- _Text provided_:
Re: off heap indexes - setSqlOnheapRowCacheSize - how does it improve efficiency ?

Alexei Scherbakov Thu, 26 May 2016 09:32:47 -0700

We are talking about count(*) query performance, right ?
WriteBehind is for writing to CacheStore in the async mode.


If yes, do the following:

1) Set OFFHEAP_TIERED mode and reduce max heap memory on example to 4Gb.
2) Update to Ignite 1.6
3) Measure query performance. Run the query several times and use average
value as the estimation.
4) If it's not as expected, show me GC logs.



2016-05-26 18:28 GMT+03:00 Tomek W <[email protected]>:

> No, I am using ON_HEAP_TIERED.
>
> Maybe WriteBehind should be turned on ?
> My App do exactly one thing:  initialize hot loading.
>
> When it comes to JDBC client, I did show fragment of code in previous post.
>
> 2016-05-26 16:15 GMT+02:00 Alexei Scherbakov <[email protected]
> >:
>
>> I see long pauses in your GC log (> 3 seconds)
>> This means your app have high pressure on the heap.
>> It's hard to tell why without knowing what your app is doing.
>>
>> Are you using OFFHEAP_TIERED?
>> If yes, try to reduce sqlOnheapRowCacheSize value.
>>
>>
>>
>>
>> 2016-05-26 14:57 GMT+03:00 Tomek W <[email protected]>:
>>
>>> Ok,
>>> i am going to add new machines to ignite cluster. Firstly, please look
>>> at my gc file log - previous message.
>>>
>>> 2016-05-26 13:39 GMT+02:00 Alexei Scherbakov <
>>> [email protected]>:
>>>
>>>> Hi,
>>>>
>>>> The initial question was about setSqlOnheapRowCacheSize and I think
>>>> now it is clear how to improve SQL performance using with parameter.
>>>>
>>>> If you dissatisfied with the Ignite performance, I suggest you to start
>>>> a new thread on this,
>>>> providing detailed info about your performance test like
>>>> cluster configuration, server GC settings, and test sources.
>>>>
>>>> As already mentioned, Ignite SQL engine(H2) has the same(or slightly)
>>>> less performance when Postresql.
>>>> Ignite really starts to shine when used as distributed data grid having
>>>> large amount of data in memory on several nodes.
>>>>
>>>> SELECT count(*) from table is not very good test query.
>>>> Postgres may have the result cached, whereas Ignite always do the full
>>>> table traversal.
>>>> Recently I implemented an improvement for this case.
>>>> See https://issues.apache.org/jira/browse/IGNITE-2751 for details.
>>>>
>>>> I strongly recommend to test Ignite performance on the real case.

- _Stored data_:
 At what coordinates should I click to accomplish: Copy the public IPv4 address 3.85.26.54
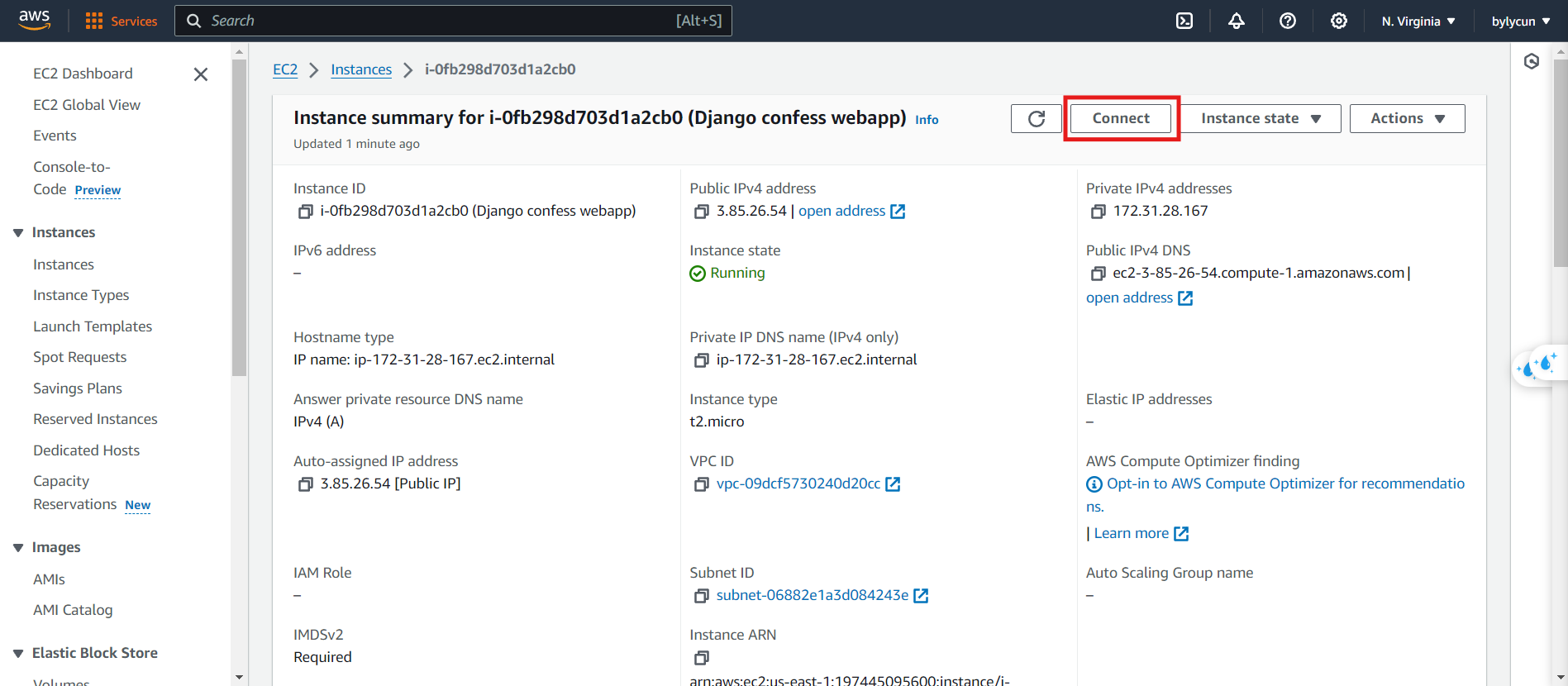tap(701, 212)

- _Goal_: In the forum thread, condense the paragraph beginning "SELECT count(*) from table is not very good test query." into a short bulleted list that keeps its main facts.

- _Result below_:
- SELECT count(*) from a table is a poor test query.
- Postgres may have the result cached, while Ignite always does a full table traversal.
- Alexei Scherbakov recently implemented an improvement for this case: https://issues.apache.org/jira/browse/IGNITE-2751.